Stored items
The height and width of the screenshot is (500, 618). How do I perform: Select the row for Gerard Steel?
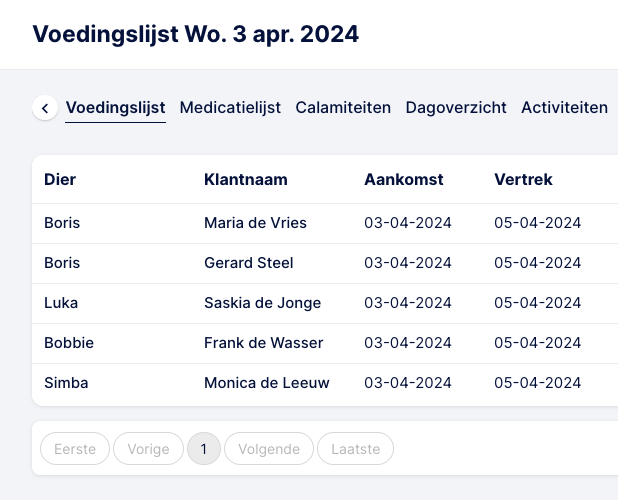pos(325,264)
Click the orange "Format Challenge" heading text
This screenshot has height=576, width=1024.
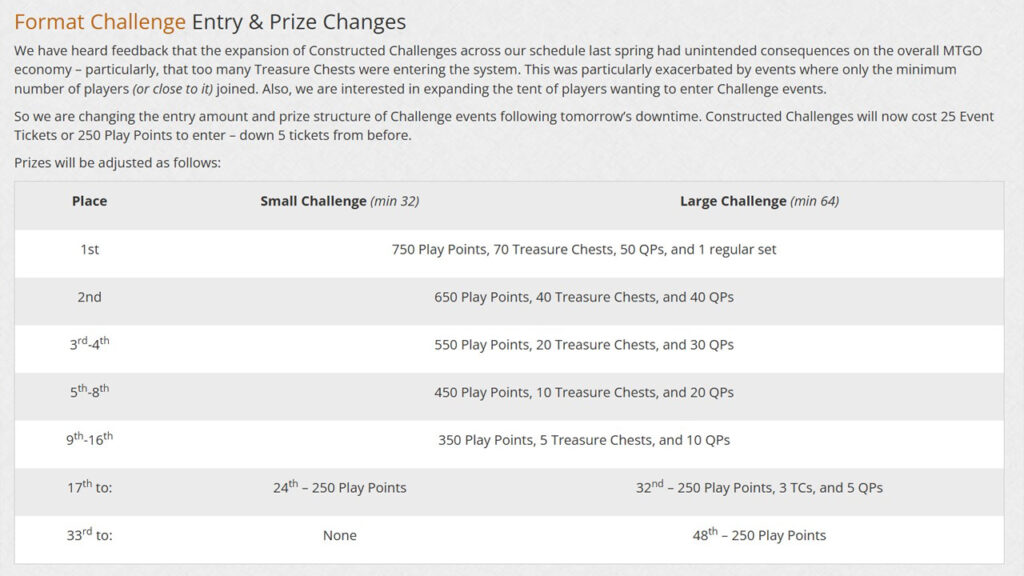pos(100,21)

- What to work on
The answer is a faithful copy of the records above, with the pictures removed.

- Answer box
The height and width of the screenshot is (500, 618). How do I perform: Select the row for Gerard Steel?
pos(325,264)
Click the orange "Format Challenge" heading text
This screenshot has height=576, width=1024.
pos(100,21)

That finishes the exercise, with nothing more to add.